Stored records
# # # # # # #
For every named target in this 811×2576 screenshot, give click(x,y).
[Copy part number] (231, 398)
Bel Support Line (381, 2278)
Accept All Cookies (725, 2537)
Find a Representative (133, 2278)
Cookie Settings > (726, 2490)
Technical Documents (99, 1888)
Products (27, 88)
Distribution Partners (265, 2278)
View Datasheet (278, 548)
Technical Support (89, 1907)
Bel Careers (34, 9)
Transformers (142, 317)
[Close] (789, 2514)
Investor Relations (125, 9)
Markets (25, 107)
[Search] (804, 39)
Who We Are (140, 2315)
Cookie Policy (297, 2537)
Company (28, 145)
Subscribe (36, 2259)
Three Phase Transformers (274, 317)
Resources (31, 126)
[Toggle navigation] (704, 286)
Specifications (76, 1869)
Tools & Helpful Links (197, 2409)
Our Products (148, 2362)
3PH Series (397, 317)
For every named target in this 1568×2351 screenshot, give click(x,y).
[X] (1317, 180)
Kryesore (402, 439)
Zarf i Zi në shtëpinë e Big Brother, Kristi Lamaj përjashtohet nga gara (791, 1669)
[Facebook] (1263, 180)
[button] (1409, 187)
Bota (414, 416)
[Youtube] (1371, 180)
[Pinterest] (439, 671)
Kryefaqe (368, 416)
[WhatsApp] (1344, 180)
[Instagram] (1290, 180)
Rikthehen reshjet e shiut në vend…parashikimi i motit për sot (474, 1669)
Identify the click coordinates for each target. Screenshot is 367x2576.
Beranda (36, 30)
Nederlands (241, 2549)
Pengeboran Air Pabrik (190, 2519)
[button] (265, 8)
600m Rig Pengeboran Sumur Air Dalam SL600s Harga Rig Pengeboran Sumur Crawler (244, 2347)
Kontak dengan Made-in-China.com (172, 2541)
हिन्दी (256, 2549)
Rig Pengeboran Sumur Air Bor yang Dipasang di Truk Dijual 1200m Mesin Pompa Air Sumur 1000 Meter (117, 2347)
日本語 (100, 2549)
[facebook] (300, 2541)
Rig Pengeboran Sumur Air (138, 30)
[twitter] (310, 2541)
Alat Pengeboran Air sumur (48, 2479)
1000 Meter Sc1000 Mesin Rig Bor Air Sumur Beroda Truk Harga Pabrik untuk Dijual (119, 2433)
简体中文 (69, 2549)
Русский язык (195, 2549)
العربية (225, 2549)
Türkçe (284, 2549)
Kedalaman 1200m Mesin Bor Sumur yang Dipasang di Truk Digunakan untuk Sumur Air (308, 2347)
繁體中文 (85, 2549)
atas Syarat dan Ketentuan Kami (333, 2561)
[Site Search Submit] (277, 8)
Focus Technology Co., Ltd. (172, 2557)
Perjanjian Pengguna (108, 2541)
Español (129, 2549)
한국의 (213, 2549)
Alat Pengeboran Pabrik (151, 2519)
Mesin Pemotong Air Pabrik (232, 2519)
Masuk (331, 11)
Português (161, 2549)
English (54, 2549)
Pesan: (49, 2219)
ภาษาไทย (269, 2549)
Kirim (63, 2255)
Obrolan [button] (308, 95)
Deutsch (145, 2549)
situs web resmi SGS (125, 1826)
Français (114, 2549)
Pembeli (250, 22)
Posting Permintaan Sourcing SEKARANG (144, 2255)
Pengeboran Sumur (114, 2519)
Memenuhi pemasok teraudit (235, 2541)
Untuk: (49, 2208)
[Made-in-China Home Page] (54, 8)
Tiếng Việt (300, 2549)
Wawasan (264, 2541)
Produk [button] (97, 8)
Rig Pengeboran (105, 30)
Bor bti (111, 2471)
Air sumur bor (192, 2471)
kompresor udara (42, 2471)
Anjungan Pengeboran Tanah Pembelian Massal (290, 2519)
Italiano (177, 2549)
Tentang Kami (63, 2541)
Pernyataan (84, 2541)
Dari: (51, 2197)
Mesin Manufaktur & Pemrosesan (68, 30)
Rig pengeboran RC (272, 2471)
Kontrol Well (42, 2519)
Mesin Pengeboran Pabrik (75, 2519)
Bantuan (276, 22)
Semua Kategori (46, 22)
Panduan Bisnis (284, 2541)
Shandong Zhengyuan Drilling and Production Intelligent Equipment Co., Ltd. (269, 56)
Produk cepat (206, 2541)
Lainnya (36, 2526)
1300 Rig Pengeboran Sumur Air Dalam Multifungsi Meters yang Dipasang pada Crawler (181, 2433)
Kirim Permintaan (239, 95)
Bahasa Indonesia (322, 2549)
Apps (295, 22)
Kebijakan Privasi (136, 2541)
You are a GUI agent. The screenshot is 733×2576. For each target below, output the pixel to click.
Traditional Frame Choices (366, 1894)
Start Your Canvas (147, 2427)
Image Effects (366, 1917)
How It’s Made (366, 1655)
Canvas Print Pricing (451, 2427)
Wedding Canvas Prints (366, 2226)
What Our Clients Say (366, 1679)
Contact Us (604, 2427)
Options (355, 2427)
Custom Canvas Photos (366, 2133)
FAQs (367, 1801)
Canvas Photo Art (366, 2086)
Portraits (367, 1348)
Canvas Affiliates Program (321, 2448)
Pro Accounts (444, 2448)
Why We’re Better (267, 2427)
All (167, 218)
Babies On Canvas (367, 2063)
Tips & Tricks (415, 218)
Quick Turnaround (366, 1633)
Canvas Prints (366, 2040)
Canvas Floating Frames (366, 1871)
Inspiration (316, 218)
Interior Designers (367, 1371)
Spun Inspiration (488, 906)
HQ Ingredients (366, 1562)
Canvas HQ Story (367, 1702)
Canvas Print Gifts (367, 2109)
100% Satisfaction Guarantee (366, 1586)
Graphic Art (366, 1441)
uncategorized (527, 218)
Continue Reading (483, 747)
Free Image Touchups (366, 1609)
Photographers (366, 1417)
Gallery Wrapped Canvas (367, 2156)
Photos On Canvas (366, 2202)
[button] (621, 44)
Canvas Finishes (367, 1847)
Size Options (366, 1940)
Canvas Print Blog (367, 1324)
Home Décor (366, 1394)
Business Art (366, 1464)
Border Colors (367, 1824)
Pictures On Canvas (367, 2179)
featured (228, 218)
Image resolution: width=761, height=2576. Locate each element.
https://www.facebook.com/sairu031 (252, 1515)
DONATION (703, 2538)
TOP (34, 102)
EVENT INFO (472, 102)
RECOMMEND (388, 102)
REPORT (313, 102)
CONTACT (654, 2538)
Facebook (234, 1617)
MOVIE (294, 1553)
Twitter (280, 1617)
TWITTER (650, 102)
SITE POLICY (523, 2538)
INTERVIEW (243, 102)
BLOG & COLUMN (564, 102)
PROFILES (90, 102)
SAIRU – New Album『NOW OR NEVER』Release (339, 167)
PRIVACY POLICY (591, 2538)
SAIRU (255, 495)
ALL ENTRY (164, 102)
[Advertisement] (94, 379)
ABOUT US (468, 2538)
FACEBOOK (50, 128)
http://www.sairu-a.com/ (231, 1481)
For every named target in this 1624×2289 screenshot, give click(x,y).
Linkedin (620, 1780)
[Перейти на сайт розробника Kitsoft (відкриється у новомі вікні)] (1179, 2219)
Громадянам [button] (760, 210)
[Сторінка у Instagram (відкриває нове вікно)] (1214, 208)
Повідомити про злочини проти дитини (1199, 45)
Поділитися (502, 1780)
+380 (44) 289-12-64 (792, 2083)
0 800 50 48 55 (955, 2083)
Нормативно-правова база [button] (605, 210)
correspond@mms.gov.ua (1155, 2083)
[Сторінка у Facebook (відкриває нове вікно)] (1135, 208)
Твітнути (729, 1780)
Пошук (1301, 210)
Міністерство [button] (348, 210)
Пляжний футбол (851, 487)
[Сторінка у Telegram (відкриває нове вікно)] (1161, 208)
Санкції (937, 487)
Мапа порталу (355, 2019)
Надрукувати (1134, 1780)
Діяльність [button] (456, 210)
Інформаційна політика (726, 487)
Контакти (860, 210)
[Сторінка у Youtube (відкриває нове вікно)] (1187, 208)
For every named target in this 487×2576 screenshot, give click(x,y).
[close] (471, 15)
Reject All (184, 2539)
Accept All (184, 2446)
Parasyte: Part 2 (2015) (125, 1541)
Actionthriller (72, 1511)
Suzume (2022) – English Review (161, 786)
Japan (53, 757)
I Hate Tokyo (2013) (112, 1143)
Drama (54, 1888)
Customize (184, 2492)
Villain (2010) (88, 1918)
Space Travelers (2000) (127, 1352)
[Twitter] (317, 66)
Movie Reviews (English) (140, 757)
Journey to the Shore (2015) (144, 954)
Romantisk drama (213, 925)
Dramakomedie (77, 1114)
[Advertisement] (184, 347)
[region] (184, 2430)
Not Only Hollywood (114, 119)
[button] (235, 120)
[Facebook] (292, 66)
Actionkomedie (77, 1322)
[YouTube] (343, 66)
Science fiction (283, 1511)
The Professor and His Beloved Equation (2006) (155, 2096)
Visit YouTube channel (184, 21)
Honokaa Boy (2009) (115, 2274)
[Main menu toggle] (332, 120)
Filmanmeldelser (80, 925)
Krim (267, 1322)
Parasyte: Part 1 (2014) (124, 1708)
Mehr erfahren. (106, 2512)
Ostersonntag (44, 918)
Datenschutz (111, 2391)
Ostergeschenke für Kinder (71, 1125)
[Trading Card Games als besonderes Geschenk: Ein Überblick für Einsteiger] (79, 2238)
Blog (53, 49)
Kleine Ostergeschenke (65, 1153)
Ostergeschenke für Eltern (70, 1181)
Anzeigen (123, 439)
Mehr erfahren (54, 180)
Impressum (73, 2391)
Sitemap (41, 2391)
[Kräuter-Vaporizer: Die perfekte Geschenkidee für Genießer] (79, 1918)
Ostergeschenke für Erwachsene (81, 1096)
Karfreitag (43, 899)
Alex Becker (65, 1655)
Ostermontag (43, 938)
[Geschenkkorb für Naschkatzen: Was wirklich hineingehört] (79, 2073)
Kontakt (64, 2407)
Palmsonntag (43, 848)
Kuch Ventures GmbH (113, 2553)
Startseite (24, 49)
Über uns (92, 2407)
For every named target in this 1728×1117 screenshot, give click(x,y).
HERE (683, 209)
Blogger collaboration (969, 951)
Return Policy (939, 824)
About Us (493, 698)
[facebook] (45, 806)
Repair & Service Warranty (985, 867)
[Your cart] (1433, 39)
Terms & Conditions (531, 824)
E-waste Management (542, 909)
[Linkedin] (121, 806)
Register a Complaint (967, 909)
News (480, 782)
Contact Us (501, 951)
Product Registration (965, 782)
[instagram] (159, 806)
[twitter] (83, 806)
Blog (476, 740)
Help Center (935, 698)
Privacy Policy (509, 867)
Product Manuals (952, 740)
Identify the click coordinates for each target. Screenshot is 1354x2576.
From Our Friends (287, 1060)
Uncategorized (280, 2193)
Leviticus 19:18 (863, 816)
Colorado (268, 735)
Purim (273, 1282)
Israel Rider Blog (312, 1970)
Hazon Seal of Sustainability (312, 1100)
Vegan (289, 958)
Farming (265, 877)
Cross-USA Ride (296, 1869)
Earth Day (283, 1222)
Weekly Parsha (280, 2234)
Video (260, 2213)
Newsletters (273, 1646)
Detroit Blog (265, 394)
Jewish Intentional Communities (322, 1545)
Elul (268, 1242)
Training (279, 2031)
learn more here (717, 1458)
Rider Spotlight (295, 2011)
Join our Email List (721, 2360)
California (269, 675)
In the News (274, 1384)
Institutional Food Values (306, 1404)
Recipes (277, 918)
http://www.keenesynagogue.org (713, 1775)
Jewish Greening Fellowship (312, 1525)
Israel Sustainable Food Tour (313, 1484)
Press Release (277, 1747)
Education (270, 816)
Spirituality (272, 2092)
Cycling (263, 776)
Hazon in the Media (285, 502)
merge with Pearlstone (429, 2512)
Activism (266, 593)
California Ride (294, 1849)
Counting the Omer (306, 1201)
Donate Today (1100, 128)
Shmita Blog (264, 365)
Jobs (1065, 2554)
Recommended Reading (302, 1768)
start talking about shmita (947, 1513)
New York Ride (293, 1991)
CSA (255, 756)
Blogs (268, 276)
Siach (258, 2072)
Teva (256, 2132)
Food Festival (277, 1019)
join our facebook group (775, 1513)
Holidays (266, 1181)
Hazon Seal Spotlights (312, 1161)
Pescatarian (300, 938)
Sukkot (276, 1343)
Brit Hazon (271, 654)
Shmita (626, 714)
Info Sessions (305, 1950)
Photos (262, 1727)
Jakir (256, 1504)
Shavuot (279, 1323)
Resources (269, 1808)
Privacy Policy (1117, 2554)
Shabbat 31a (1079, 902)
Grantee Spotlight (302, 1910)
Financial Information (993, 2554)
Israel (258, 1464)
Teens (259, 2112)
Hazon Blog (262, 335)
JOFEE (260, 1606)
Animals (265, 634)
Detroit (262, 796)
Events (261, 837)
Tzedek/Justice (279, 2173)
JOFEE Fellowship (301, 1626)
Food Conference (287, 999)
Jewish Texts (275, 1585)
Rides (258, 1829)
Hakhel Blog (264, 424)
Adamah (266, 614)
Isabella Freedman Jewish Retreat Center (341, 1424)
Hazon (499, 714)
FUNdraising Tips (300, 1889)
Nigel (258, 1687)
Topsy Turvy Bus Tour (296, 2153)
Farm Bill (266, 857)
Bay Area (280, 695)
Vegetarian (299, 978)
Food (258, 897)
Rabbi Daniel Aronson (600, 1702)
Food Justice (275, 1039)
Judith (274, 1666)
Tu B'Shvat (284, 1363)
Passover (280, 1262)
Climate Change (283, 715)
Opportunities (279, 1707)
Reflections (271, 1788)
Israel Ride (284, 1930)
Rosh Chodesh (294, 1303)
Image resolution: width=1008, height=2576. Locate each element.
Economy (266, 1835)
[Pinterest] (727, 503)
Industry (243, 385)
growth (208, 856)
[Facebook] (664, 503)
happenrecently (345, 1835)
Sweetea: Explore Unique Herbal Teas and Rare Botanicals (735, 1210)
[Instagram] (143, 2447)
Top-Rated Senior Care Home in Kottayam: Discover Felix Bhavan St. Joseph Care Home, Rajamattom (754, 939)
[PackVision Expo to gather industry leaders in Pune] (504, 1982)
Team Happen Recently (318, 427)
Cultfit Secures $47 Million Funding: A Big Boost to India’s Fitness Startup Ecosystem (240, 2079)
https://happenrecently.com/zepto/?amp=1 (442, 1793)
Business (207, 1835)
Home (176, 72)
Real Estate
# # # # # # #
* [EXERCISE DESCRIPTION] The answer is the lines above between the line holding "Kirim Permintaan (239, 95)" and the line holding "Wedding Canvas Prints (366, 2226)", inclusive, each written out exactly, and no others.

* [RESPONSE TO THE EXERCISE]
Kirim Permintaan (239, 95)
Bahasa Indonesia (322, 2549)
Apps (295, 22)
Kebijakan Privasi (136, 2541)
You are a GUI agent. The screenshot is 733×2576. For each target below, output the pixel to click.
Traditional Frame Choices (366, 1894)
Start Your Canvas (147, 2427)
Image Effects (366, 1917)
How It’s Made (366, 1655)
Canvas Print Pricing (451, 2427)
Wedding Canvas Prints (366, 2226)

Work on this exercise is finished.